Au-delà des espérances
Problème : à Rennes ou à Brest, la manifestation a connu quelques dérives ou comas éthyliques. Si Gérald nuance la gravité de ces événements en notant que "ces 50 cas de comas éthyliques ne représentent que 1% des participants", il reconnait toutefois que ces dérapages pourraient remettre en cause l'organisation de la soirée : "Lorsque j'ai annoncé mon intention à mes amis, certains n'ont pas été pour car celle-ci engendre une grosse prise de responsabilité et relève du pénal." Conscient du risque qu'il prend, il reconnait même "halluciner" devant l'ampleur que prend l'évènement au niveau local : "Nous sommes en quelque sorte passé du trip à la réalité et je dois dire que je n'attendais pas à un tel retentissement en si peu de temps!" Aujourd'hui, il avoue être en pleine réflexion quant à la pérennité de l'apéro : "Je pourrais annuler l'évènement mais je souhaiterais quand même que chacun puisse se retrouver.

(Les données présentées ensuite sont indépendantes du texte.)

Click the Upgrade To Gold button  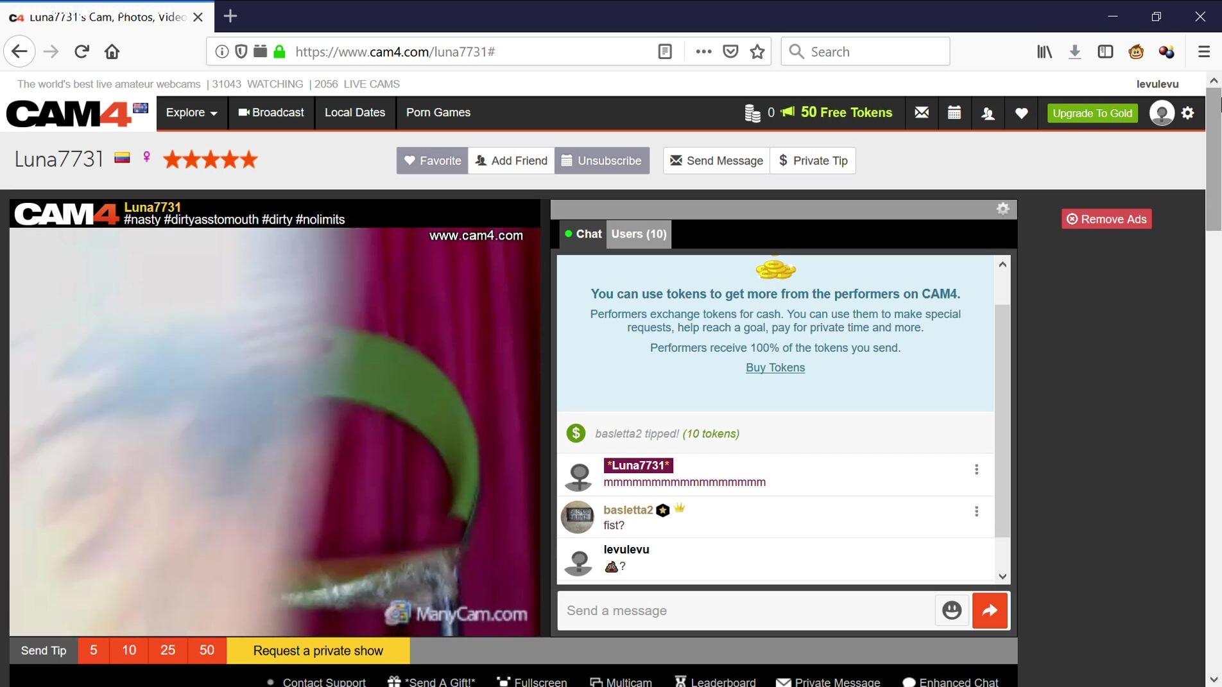click(x=1092, y=113)
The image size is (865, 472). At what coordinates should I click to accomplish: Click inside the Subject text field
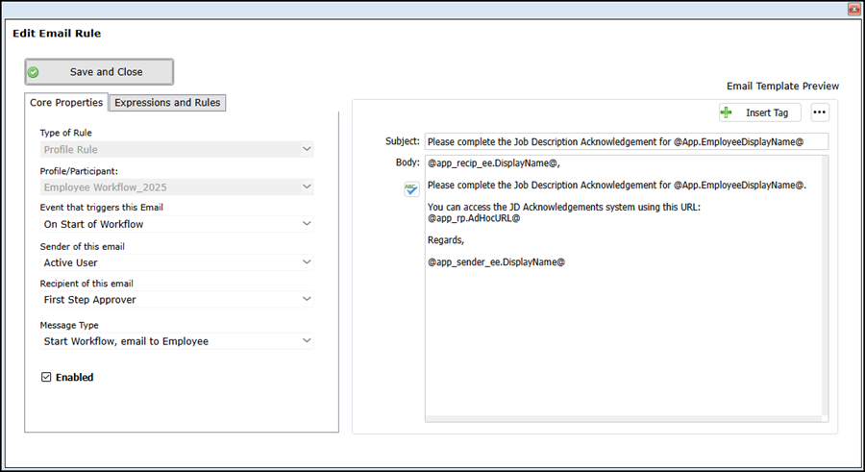tap(625, 141)
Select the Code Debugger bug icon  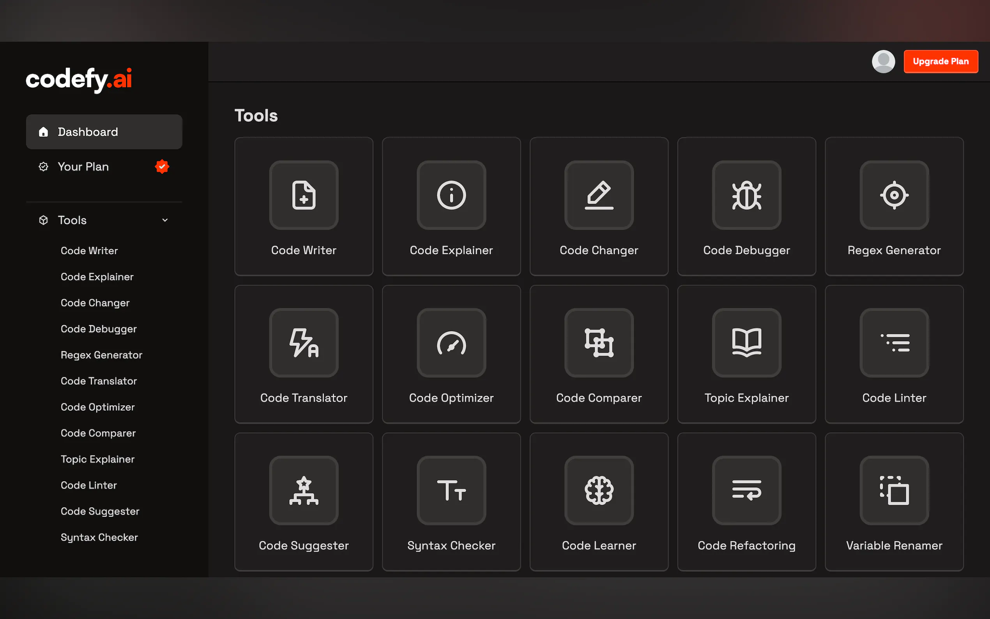[746, 195]
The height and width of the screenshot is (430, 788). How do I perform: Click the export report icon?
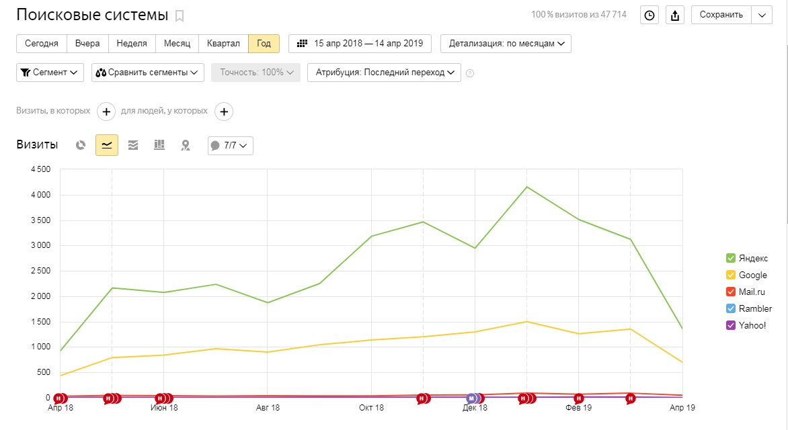[x=674, y=15]
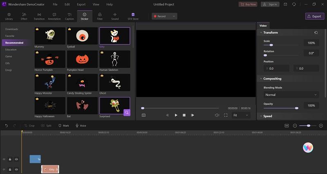
Task: Open the Export menu in the menu bar
Action: [81, 4]
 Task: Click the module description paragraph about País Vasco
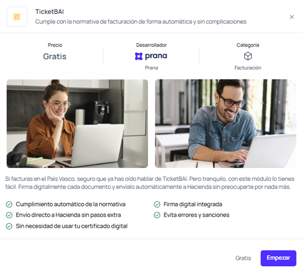tap(150, 183)
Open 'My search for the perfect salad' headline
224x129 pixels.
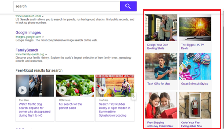coord(71,106)
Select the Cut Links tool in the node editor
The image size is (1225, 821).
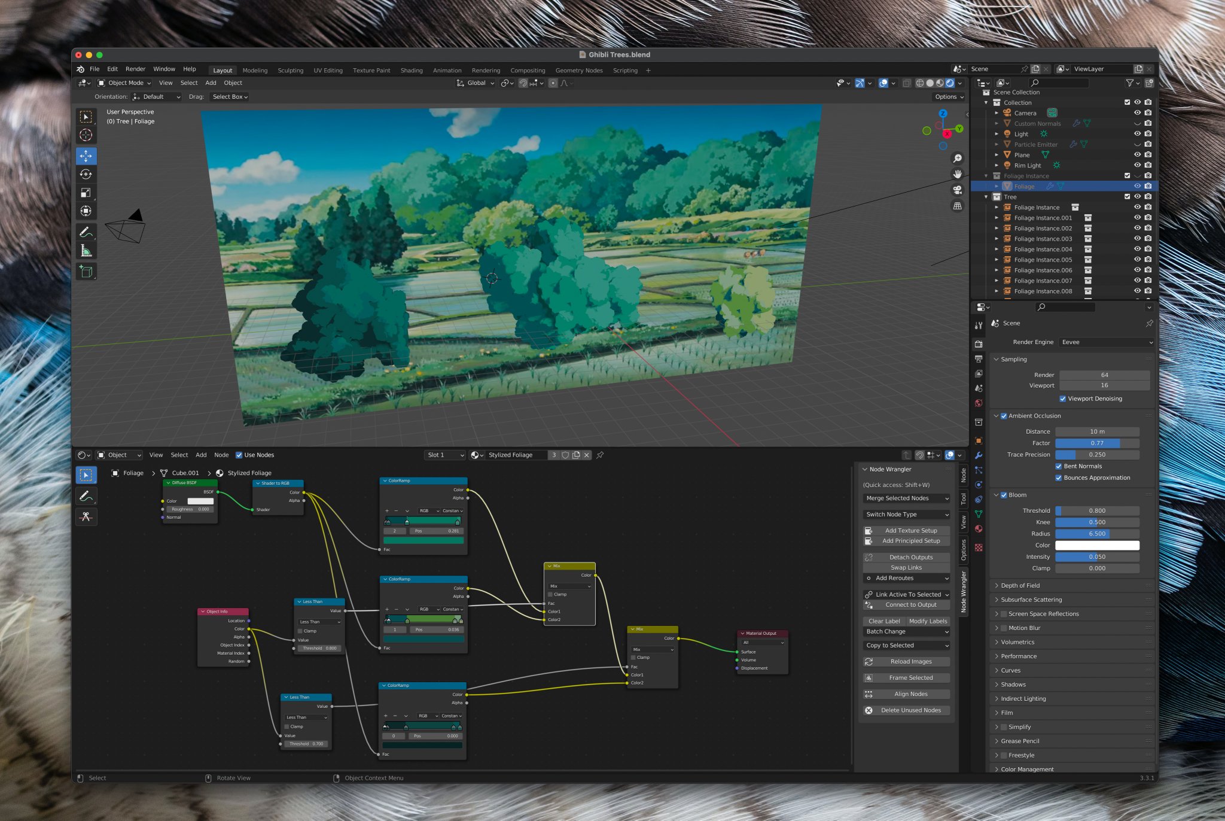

Je n'ai pas créé ceci dans le but de consommer de l'alcool durant toute une soirée or quelques individus mal intentionnés pourraient mettre en péril toute l'organisation..."
3.000 personnes attendues
Cependant, pour assurer la persistance de son entreprise, Gérald est prêt à faire quelques concessions. Redoutant la réaction de la préfecture et de la mairie de Dijon, il espère que ces dernières ne prendront pas la chose comme une "agression", mais l'aideront à trouver un lieu plus propice et à mettre en place un service d'ordre. "Nous ne sommes pas à l'abri de dérives. De mon côté, je souhaite que l'ambiance soit bon enfant et que l'on puisse mettre un service d'encadrement en place". Le jeune homme va même encore plus loin et affirme être prêt à accueillir des stands pédagogiques et commerciaux pour prévenir notamment les risques liées à la consommation d'alcool. Reste à savoir de quel œil les institutions, silencieuses à l'heure actuelle, verront cet évènement qui devrait rassembler près de 3.000 personnes...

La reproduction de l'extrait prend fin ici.